Café La Gazette à Montpellier, le 15 mai , l’ancienne ministre et sénatrice Marie-Noëlle Lienemann qui a quitté le PS en 2018, a livré son constat sur la crise du logement, et a salué la détermination municipale sur cette question souvent étouffée ailleurs : « dans d’autres communes, moins on parle de logement social, mieux on se porte. »
Le droit au logement, pourtant fondamental, semble relégué au second plan en France. « Dans un pays aussi riche, il est inconcevable que chacun ne puisse pas avoir un toit. Ça me sidère », dénonce-t-elle. Elle rappelle que le logement représente aujourd’hui la première dépense des ménages, car elle absorbe 26,8 % de leurs revenus, et que les dépenses alimentaires diminuent, ce qui contraint les plus modestes à consommer de la malbouffe. « On parle sans cesse de pouvoir d’achat, mais jamais de logement », regrette-t-elle.
Pour Marie-Noëlle Lienemann, cette invisibilisation n’est pas neutre. Elle connait le refrain, à chaque présidentielle, le sujet émerge brièvement, avant de céder sa place au débat sur l’immigration ou l’insécurité.
Réguler, construire, reconvertir : les fausses évidences
L’ancienne ministre s’alarme également du court-termisme politique dans un domaine où les cycles de production sont longs et où l’absence de régulation foncière et immobilière permet sans cesse aux prix d’exploser. Marie-Noëlle Lienemann plaide pour une régulation forte : encadrement des loyers, taxation des biens inactifs, incitations à la reconversion des bureaux : « on ne peut pas laisser des actifs dormants freiner toute dynamique urbaine. »

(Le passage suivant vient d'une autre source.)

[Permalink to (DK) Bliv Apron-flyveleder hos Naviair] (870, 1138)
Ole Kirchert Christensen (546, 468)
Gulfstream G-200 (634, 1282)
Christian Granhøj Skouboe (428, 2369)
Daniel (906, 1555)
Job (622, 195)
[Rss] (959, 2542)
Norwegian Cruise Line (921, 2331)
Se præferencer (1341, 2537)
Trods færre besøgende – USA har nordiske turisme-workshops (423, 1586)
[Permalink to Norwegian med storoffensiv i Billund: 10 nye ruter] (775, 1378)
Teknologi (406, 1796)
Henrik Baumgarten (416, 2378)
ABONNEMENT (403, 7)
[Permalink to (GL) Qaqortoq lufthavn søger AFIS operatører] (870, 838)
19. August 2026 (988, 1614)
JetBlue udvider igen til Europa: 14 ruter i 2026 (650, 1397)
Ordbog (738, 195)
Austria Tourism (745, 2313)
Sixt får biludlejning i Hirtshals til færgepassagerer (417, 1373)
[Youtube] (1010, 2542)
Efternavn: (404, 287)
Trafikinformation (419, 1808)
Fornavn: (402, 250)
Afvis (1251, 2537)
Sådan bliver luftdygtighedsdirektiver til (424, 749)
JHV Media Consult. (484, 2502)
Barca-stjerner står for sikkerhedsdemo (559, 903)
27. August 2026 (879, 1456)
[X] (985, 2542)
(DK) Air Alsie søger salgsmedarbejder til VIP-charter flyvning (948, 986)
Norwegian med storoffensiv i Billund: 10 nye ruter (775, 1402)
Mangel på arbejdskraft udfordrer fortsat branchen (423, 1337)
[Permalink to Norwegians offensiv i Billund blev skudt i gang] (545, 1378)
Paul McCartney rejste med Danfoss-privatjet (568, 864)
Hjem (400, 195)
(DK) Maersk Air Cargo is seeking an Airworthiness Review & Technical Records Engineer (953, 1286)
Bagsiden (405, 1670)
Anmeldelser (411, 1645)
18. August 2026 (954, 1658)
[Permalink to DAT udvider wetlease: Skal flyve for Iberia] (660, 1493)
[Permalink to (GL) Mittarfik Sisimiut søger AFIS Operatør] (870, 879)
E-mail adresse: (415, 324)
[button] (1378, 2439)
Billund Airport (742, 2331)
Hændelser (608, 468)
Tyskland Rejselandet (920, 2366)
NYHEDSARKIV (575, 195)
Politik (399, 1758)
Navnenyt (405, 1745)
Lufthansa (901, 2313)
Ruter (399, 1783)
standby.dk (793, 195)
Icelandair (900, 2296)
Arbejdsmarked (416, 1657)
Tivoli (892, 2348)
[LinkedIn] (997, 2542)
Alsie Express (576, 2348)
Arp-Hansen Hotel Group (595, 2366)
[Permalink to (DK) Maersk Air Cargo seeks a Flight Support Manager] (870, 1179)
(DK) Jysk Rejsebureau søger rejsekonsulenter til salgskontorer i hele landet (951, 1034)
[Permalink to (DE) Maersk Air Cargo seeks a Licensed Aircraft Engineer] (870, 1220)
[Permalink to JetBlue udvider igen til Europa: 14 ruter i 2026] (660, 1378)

Mais le sujet reste complexe. Un bénévole d’Habitat et Humanisme a rappelé les limites du modèle solidaire : un logement mis à disposition à bas prix à une personne en difficulté s’est soldé par des impayés et des dégradations. De quoi refroidir les bonnes volontés. Marie-Noëlle Lienemann reconnaît ces freins, mais appelle à des politiques d’accompagnement plus concrètes, pour éviter que la peur ne l’emporte sur la solidarité.
Quant aux logements vacants, ils ne sauraient, selon elle, résoudre à eux seuls la crise : beaucoup sont inhabitables ou situés dans des zones désertées. Et si certains bureaux pouvaient être reconvertis, les obstacles techniques et la réticence des propriétaires freinent les projets.

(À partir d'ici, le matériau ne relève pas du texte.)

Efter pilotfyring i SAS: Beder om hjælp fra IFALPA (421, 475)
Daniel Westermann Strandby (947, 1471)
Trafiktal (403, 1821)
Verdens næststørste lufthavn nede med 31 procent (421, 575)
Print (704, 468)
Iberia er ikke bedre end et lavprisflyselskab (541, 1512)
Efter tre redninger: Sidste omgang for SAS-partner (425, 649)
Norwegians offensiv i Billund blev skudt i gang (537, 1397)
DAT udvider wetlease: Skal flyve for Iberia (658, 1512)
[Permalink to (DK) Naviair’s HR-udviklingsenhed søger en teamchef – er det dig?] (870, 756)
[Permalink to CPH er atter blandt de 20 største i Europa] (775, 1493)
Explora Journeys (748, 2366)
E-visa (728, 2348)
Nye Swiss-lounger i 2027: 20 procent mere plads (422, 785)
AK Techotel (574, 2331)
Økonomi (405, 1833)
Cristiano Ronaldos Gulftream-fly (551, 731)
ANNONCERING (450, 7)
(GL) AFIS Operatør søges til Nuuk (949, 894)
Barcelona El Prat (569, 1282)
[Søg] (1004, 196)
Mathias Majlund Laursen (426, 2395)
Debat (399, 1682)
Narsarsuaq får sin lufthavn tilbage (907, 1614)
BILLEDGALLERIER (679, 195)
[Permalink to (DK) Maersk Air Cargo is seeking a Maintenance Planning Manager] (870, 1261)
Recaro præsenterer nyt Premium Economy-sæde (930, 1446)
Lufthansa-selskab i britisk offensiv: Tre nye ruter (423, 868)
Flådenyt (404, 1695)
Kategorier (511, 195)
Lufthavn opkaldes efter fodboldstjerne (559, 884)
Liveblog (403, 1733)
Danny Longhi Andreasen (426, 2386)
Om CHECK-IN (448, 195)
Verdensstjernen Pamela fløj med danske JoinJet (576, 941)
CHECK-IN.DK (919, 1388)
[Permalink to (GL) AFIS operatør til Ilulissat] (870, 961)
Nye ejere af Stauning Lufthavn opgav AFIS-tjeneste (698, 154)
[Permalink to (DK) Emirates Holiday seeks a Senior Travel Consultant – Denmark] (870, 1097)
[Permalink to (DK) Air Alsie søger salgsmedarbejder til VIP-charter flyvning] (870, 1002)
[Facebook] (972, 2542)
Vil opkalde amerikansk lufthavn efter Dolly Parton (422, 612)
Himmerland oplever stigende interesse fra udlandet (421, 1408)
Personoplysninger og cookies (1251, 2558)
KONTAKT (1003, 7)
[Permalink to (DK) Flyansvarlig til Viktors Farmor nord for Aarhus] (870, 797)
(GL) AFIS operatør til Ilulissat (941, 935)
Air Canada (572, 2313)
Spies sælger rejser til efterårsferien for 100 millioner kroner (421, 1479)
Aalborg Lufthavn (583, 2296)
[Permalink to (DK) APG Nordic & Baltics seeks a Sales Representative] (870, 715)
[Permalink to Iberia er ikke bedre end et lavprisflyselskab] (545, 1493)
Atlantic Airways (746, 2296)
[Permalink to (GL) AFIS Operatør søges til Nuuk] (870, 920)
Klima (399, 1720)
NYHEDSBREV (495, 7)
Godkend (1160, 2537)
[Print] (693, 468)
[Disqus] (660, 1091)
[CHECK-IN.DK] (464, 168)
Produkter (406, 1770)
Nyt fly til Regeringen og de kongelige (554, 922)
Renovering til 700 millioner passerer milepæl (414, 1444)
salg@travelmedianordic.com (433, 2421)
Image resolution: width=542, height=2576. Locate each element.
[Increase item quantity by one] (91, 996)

Le logement social, enjeu écologique et de justice
En filigrane, une autre urgence bien réelle aussi : celle de la mixité sociale, car « à égalité de scolarisation, un enfant dans un quartier mixte réussit mieux. » Si certaines voix s’élèvent pour critiquer la présence de ménages des classes moyennes dans le parc HLM, estimant que ces logements devraient être réservés aux plus précaires, d’autres affirment que cette logique d’exclusion irait à l’encontre de l’objectif de mixité. Écarter ces familles reviendrait à renforcer la ghettoïsation, alors même que leur présence favorise l’équilibre social et la réussite collective.
L’ancienne ministre appelle à sortir de la logique comptable et à penser une politique du logement comme un socle commun, écologique et social, loin de l’oubli dans lequel il est relégué aujourd’hui. Un débat riche, à l’initiative de la Fédération de la Gauche Républicaine, Humains et Dignes et Nos Causes Communes en présence de l’ancienne députée Muriel Ressiguier.